» **Instructions to follow**:
Each line that contains the string "Given" counts once; report how many such lines appear in the data, as a number only.

» **Records drawn from a dataset**:

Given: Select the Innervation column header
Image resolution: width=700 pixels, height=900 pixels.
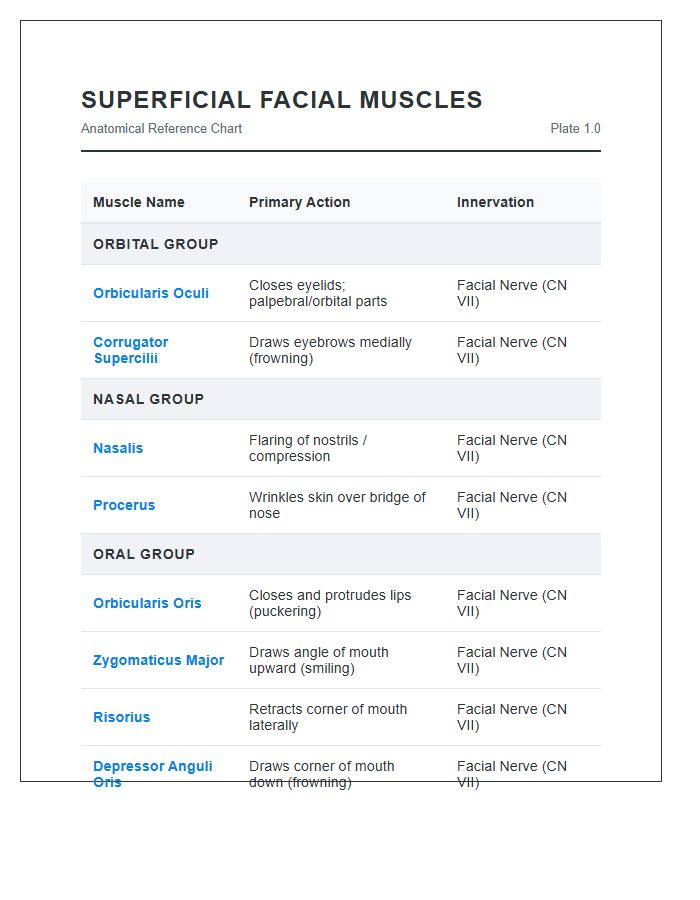Looking at the screenshot, I should pos(495,202).
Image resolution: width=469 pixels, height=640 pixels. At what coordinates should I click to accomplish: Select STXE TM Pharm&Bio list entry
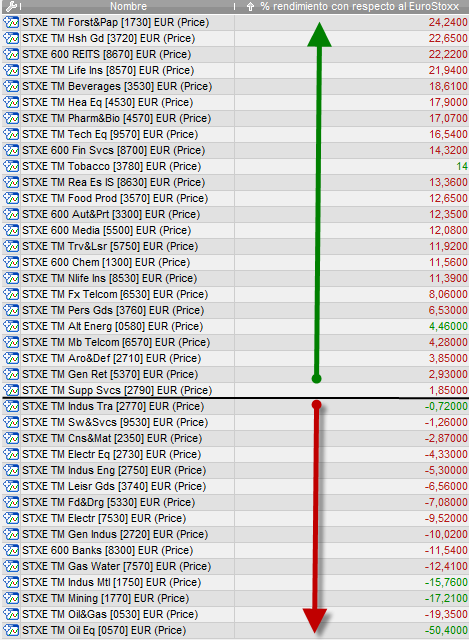point(116,118)
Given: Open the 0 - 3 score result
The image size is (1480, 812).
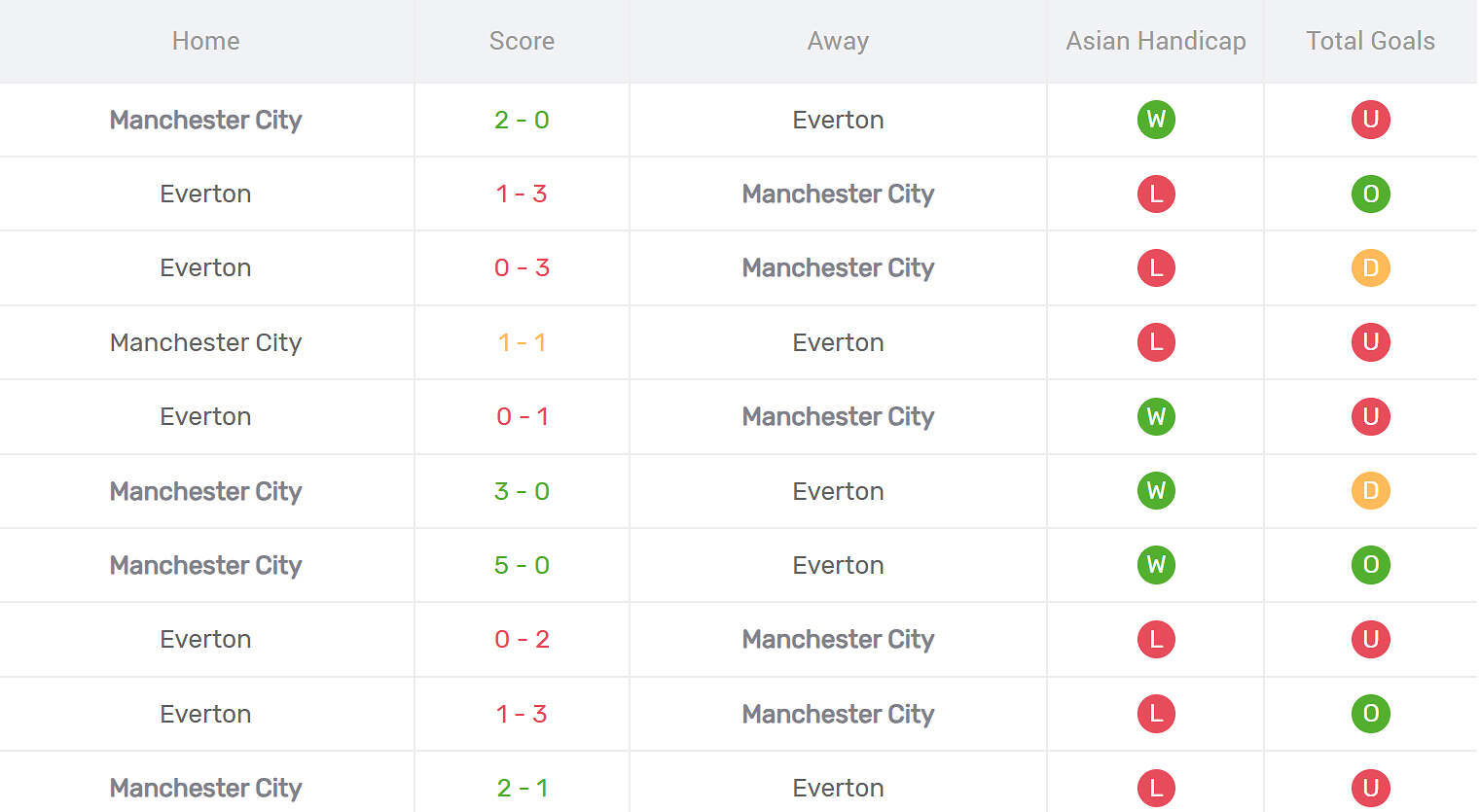Looking at the screenshot, I should [x=522, y=267].
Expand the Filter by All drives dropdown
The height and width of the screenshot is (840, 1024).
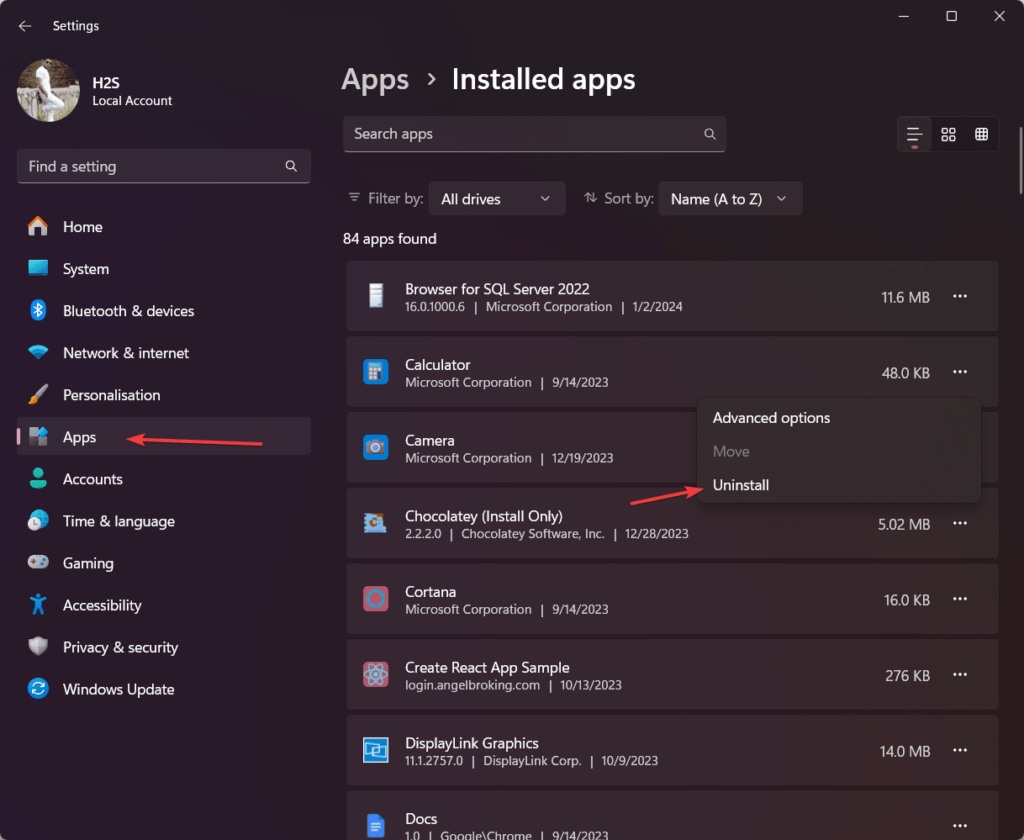coord(496,199)
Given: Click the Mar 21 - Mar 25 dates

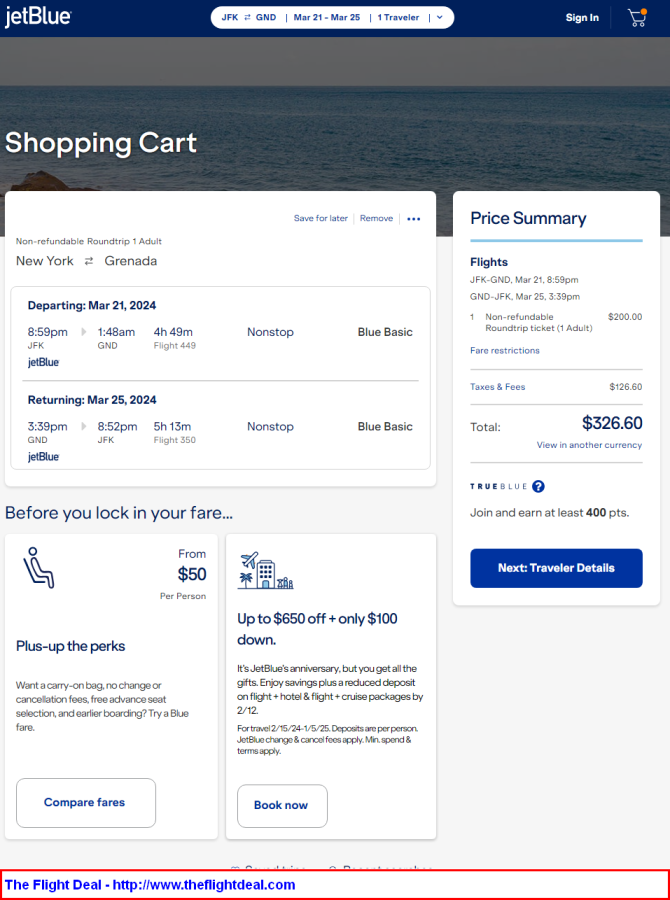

» **The answer**:
3